Factory production accelerated further in November as the manufacturing purchasing managers’ index (PMI) rose to 54 against 53.1 in October. This index is prepared on the basis of a survey which is conducted among purchasing executives in over 400 companies.

These companies are divided into 8 broad categories: Basic Metals, Chemicals & Plastics, Electrical & Optical, Food & Drink, Mechanical Engineering, Textiles & Clothing, Timber & Paper and Transport. Index over 50 shows expansion while below 50 mean contraction. The index is prepared by IHS Markit and released along with a detailed report. This index is widely quoted to explain the latest industrial situation.

According to the report, manufacturing conditions strengthened for the third successive month in November, as healthier inflow of new orders encouraged companies to lift production and input buying to a greater extent than in October. Cost inflation moderated, but the revival in demand translated into improved pricing power among producers who raised their charges at a quicker rate. Elsewhere, job creation was sustained while the sentiment picked up.

The latest figure signalled strongest improvement in the health of the sector in almost one year. Buoyed by strong demand conditions and higher sales, manufacturers increased production at the second-fastest pace since October 2016. The rise was led by intermediate goods firms, although robust growth was also seen in the consumer and capital goods categories.

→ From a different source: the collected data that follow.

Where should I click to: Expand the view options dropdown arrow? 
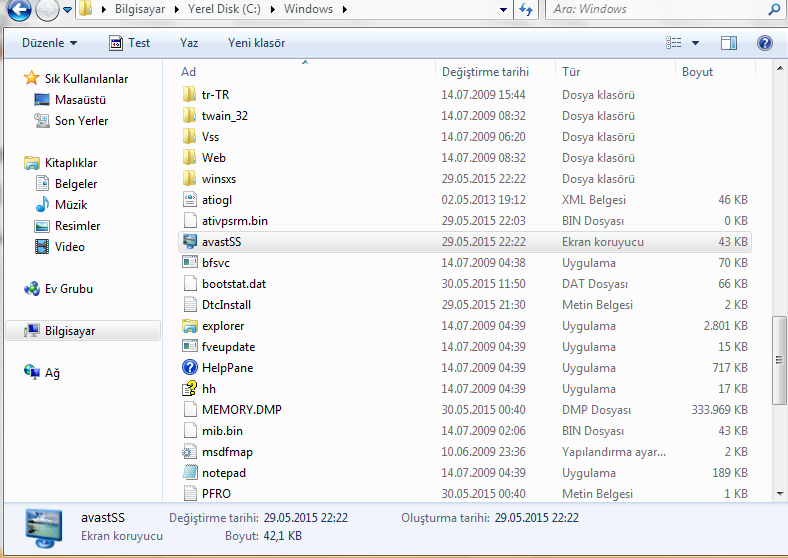tap(695, 43)
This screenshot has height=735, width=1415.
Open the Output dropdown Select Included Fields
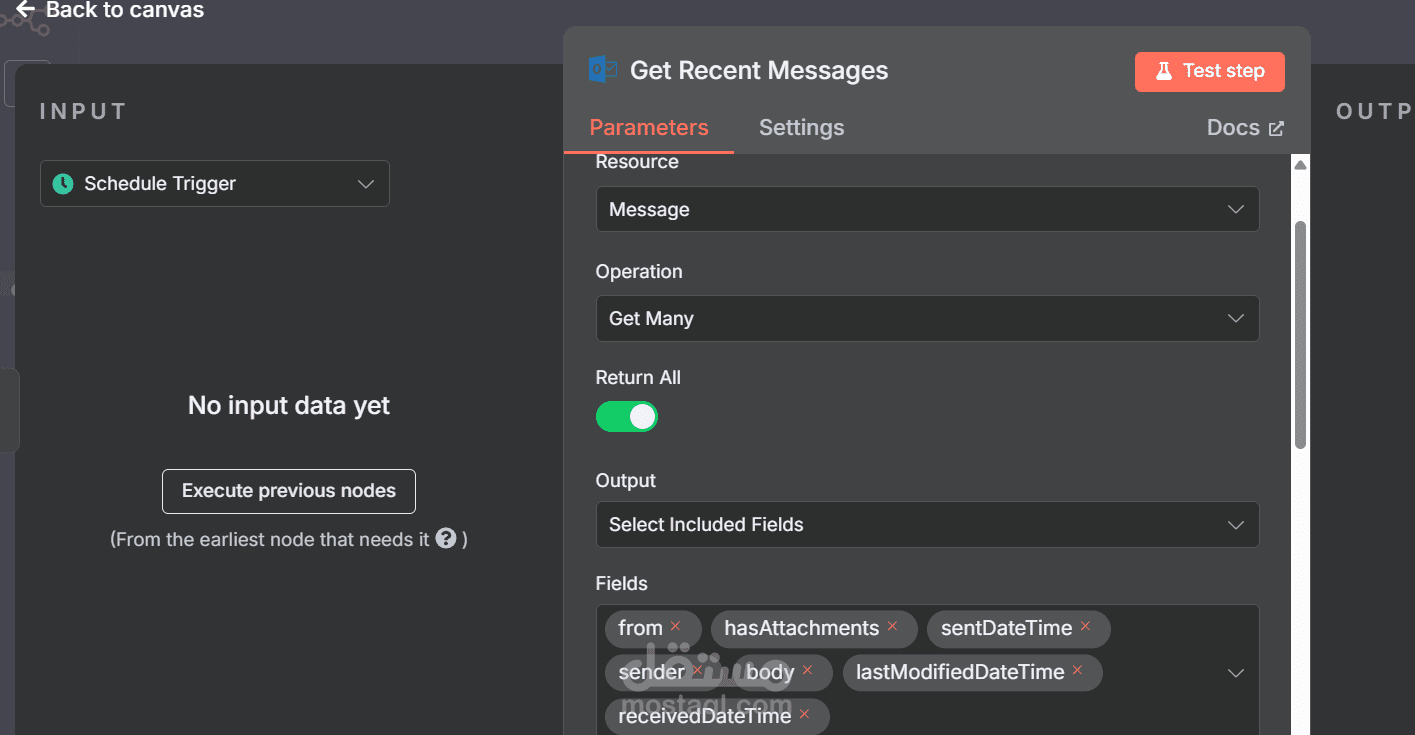[927, 524]

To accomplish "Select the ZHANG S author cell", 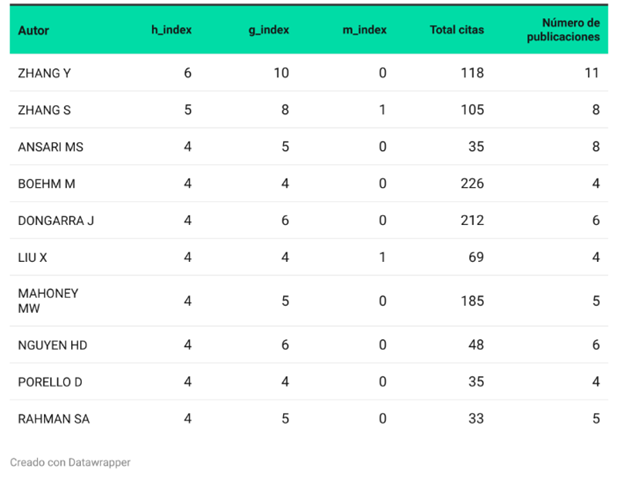I will (x=45, y=110).
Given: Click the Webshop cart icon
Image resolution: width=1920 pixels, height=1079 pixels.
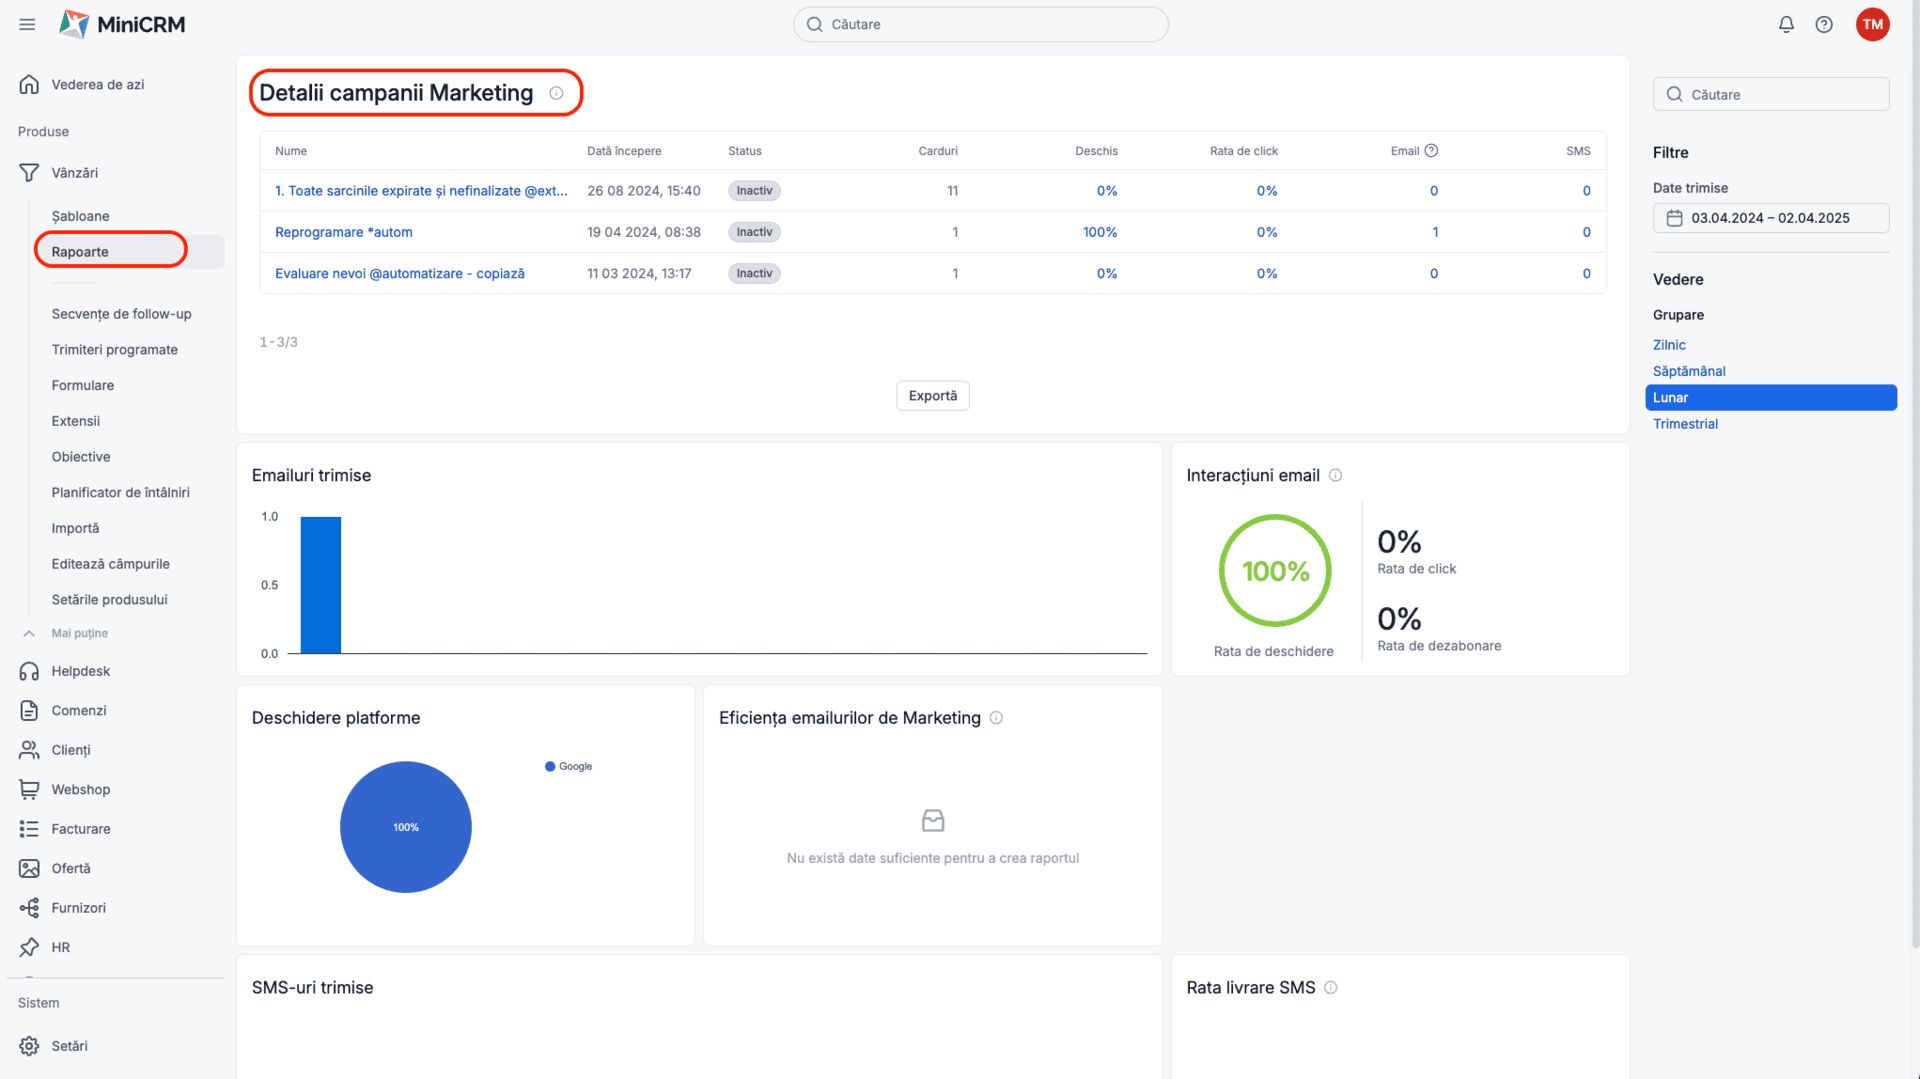Looking at the screenshot, I should click(29, 790).
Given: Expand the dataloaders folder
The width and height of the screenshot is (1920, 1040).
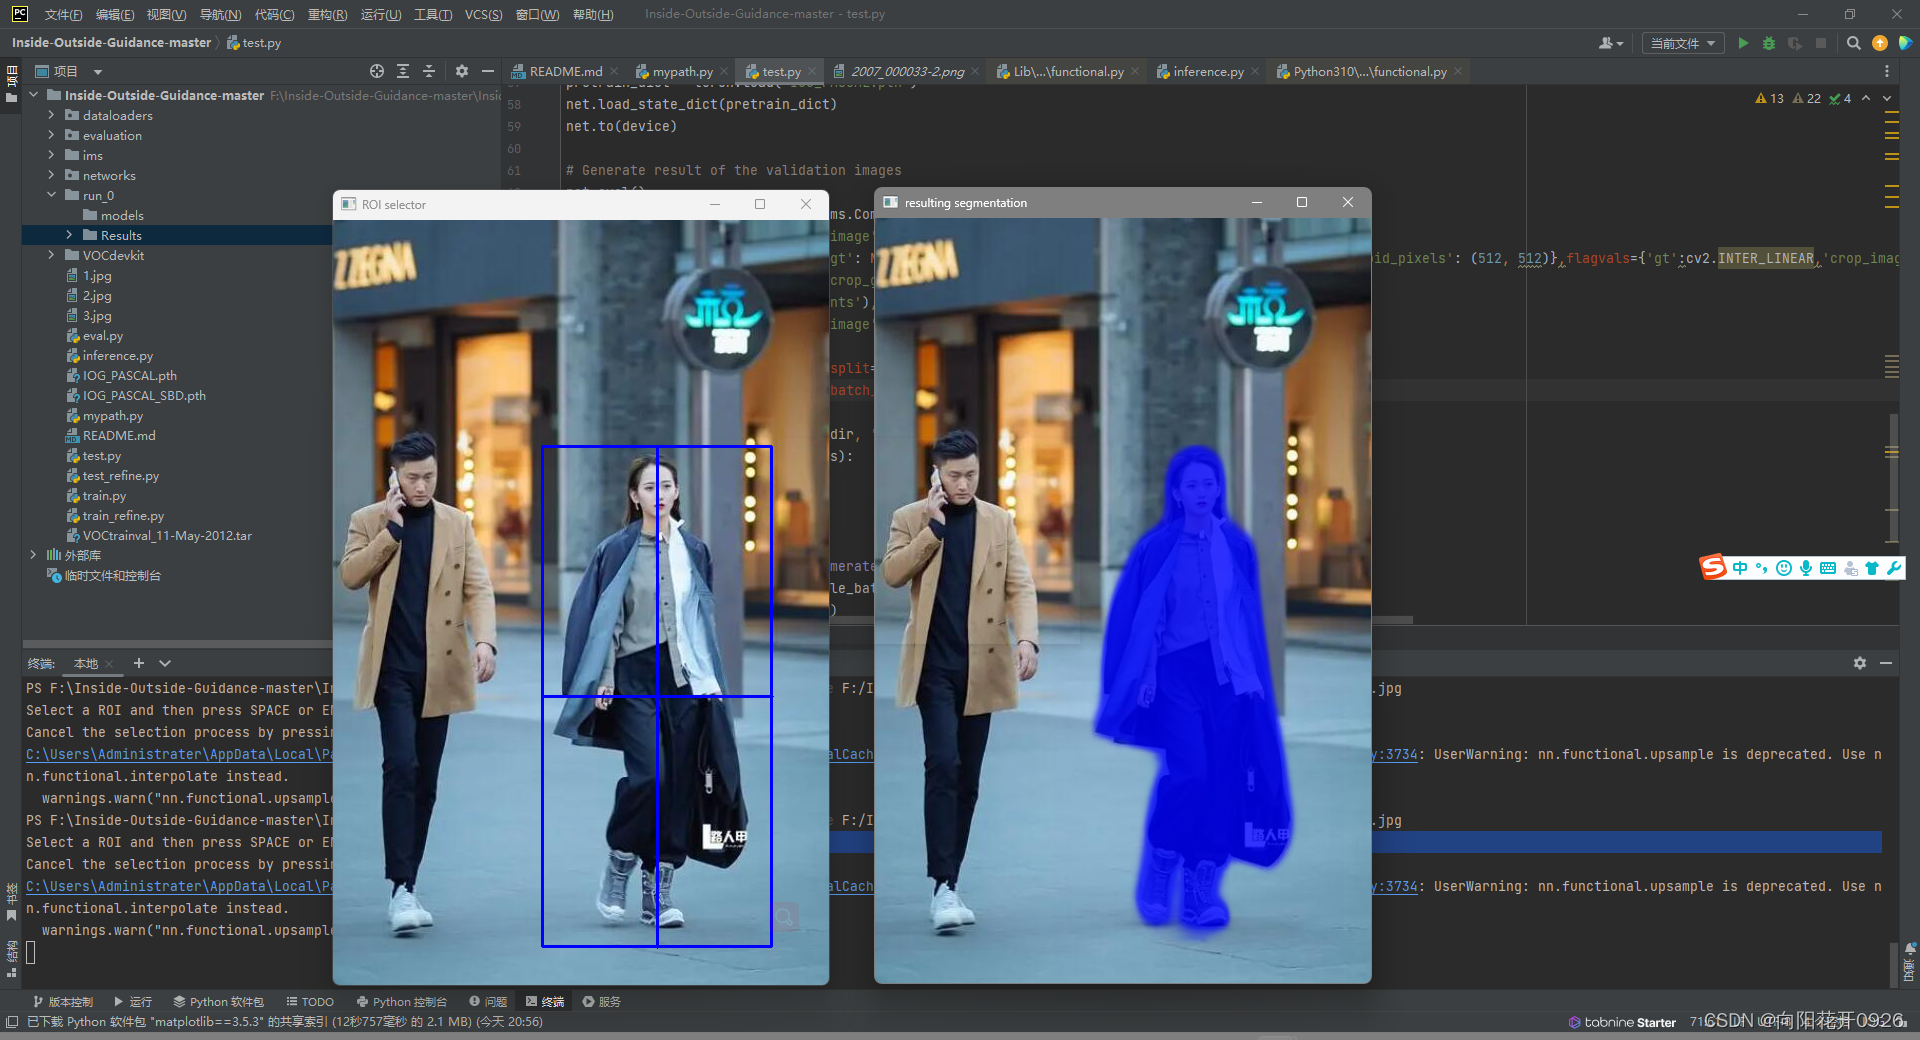Looking at the screenshot, I should click(51, 115).

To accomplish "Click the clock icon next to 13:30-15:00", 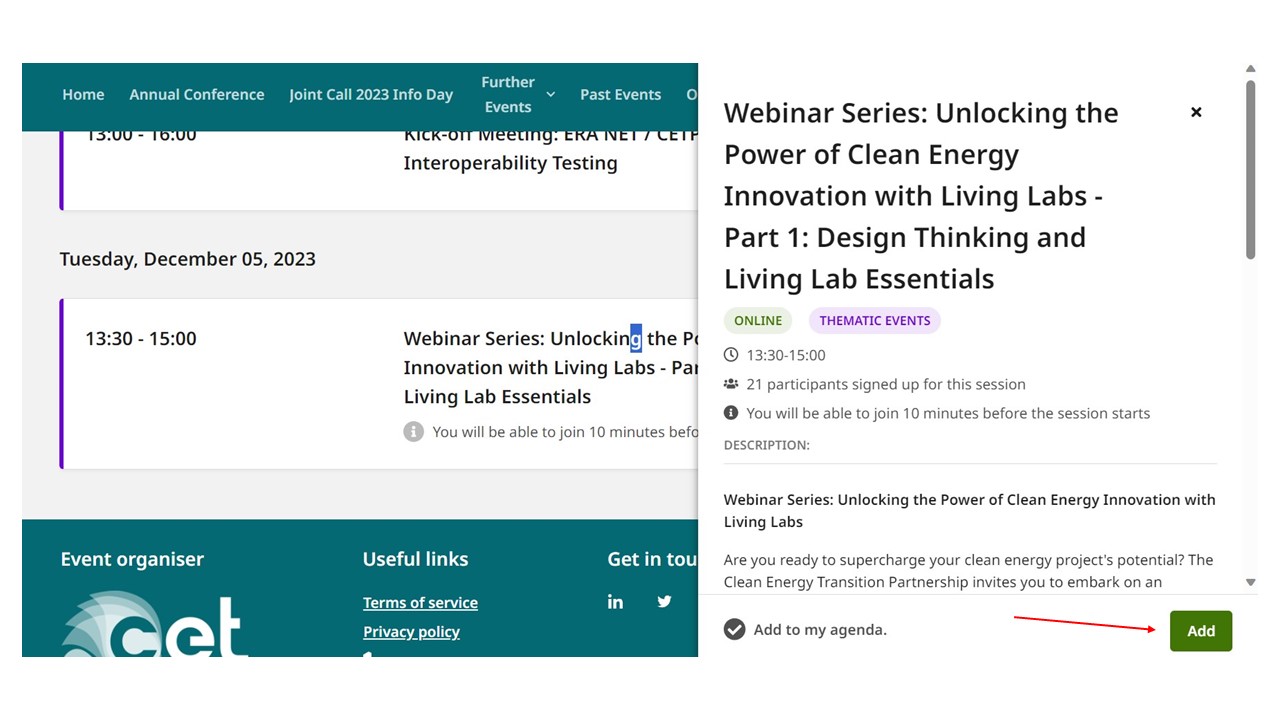I will (731, 355).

Pollyanna De Lima, Principal Economist at IHS Markit, said that the Indian manufacturing sector continued to recover from the ground lost in August, with November seeing the headline PMI climb to an 11-month high. Relatively weak demand environment seen earlier in the year showed signs of abating, with clients unfazed by another round of increase in output prices and placing more orders regardless. Correspondingly, goods producers rebuilt raw material stocks to guard against possible delivery delays and fulfil contracts.

Manufacturers further drew down their finished goods stocks to meet demand. This, coupled with improved business sentiment, should ensure that production continues to rise at a robust clip as the country heads towards 2019.

“Signs of rising confidence in the upturn were also provided by the trend for employment, which continued to grow at one of the quickest rates seen in six years. Supply-chain pressures remained weak, which, however, supported a softer rise in input prices,” she said.

The survey highlighted better employment scenario. Job creation was sustained in November, which panel members linked to strong inflows of new work. Despite easing slightly from October, the pace of employment expansion was among the strongest registered in the past six years. The sharpest rise was noted in consumer goods, followed by capital and then intermediate goods.

The report mentioned that production growth in India jumped to over two-year high. According to panelists, the upturn was supported by improved demand and better market conditions. Rates of increase accelerated in the consumer and intermediate goods categories, while a marginal slowdown was noted in capital goods sector. As was the case for production, new businesses rose at the second-fastest pace since October 2016.

Anecdotal evidence highlighted successful marketing campaigns and stronger underlying demand as the key factors boosting sales. For the fifth month in a row, growth was noted in each of the three monitored sectors and led by intermediate goods makers.